Il primo approccio con un distributore automatico l’ho avuto a 16 anni, quando per la prima volta mi trovai costretto a comprare una confezione di preservativi: entrare in una farmacia a richiederli mi sembrava una trasgressione assolutamente inaccettabile. Il mio senso di colpa cattolico mi ha spinto al punto di aspettare per uscire dopo cena con una scusa, e andare al distributore con la farmacia chiusa (con un senso della paranoia sviluppato appare chiaro che comprare al distributore fuori dal negozio aperto è un controsenso inaccettabile).
Un indubbio vantaggio nell’acquistare beni di consumo ai distributori automatici sta nel fatto che eliminano il contatto umano. Vantaggio che diventa ancora più consistente quando non si è perfettamente a proprio agio nell’acquisto di un certo prodotto: avete mai provato la sgradevole sensazione di inadeguatezza di una lunga fila al supermercato per un Mars?
Il vantaggio assume i contorni di un sogno quando il distributore è in grado di eliminare l’intermediazione umana più disagiata e appiccicosa di tutte, quella della persona che deve venderti la droga.

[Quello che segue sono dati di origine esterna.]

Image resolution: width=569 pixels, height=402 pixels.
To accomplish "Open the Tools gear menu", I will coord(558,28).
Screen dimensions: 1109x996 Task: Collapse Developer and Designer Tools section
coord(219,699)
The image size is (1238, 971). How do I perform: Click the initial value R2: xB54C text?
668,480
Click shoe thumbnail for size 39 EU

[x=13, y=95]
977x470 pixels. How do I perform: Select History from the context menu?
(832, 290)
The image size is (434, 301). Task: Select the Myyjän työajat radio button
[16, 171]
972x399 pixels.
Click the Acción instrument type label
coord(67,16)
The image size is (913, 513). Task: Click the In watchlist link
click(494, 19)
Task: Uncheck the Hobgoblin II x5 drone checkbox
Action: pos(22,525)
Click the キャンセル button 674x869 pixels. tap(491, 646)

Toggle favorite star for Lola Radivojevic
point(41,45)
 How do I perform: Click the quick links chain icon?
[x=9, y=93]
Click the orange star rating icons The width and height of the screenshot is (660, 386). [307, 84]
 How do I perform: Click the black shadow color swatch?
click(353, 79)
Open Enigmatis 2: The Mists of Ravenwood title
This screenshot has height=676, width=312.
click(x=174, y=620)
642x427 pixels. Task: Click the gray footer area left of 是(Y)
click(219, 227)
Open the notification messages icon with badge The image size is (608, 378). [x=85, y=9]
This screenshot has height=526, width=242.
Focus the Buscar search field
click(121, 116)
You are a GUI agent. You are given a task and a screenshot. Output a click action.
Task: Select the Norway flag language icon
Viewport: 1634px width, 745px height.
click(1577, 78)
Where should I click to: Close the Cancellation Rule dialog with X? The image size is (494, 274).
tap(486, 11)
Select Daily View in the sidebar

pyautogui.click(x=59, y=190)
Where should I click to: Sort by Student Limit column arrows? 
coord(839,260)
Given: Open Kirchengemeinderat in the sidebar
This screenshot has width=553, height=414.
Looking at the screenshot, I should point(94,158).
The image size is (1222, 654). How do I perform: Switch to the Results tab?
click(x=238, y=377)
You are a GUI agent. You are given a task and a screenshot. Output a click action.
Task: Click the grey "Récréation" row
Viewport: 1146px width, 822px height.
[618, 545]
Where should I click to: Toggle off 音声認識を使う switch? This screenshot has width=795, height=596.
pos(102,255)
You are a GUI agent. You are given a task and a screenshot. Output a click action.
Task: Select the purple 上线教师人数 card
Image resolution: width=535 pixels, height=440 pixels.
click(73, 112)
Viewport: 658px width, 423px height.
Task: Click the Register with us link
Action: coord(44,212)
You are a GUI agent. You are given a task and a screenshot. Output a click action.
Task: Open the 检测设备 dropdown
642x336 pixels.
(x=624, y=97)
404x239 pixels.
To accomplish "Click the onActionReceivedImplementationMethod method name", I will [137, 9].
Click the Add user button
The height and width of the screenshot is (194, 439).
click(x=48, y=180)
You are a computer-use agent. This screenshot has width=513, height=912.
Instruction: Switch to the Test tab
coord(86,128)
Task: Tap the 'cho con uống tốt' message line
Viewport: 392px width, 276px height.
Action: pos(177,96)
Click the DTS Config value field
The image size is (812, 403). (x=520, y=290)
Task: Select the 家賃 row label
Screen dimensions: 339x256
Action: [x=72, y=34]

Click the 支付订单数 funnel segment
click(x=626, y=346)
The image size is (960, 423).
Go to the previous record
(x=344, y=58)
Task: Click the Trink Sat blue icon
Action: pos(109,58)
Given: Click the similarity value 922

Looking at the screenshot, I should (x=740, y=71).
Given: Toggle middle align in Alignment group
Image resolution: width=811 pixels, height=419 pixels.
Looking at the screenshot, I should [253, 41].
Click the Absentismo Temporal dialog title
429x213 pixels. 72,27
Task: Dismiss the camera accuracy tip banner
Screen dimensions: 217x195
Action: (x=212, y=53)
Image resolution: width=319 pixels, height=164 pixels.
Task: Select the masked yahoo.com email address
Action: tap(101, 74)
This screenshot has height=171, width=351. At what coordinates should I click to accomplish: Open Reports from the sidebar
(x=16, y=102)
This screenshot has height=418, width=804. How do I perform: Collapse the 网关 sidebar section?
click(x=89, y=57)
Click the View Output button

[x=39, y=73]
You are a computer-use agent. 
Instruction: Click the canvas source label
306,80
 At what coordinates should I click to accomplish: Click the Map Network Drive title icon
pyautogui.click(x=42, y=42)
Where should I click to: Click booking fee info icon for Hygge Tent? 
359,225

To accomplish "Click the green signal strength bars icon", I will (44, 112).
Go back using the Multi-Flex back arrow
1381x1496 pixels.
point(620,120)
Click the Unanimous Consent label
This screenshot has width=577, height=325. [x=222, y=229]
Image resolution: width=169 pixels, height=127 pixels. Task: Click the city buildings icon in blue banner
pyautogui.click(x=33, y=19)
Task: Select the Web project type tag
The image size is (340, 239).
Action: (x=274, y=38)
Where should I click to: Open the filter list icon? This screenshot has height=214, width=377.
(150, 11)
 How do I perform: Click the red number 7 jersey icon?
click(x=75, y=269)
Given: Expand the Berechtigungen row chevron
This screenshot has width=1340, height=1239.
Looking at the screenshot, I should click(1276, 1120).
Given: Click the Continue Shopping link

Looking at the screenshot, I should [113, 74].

Dopo aver legalizzato la marijuana nel 2012, a Seattle hanno realizzato il sogno più infantile di ogni fattone: il distributore automatico di erba. La macchina, costruita dalla American Green, Inc., si chiama ZaZZZ, è dipinta di verde e usa una tecnologia touch comoda comoda. Ci puoi comprare erba, ma ovviamente anche cartine, accendini e piccole pipe.
C’è bisogno di fornire a ZaZZZ tutti i dati che dimostrano che puoi comprare droga: dopo aver inserito il tuo documento la macchina userà un dispositivo di riconoscimento facciale per vedere se si tratta davvero del tuo ID. E potrai pagare solo in contanti.
Come si scrive su The Atlantic un grammo d’erba alla macchinetta costa quindici dollari e il nome della qualità, prodotta artigianalmente nello stato di Washington, è “Girl scout cookie”.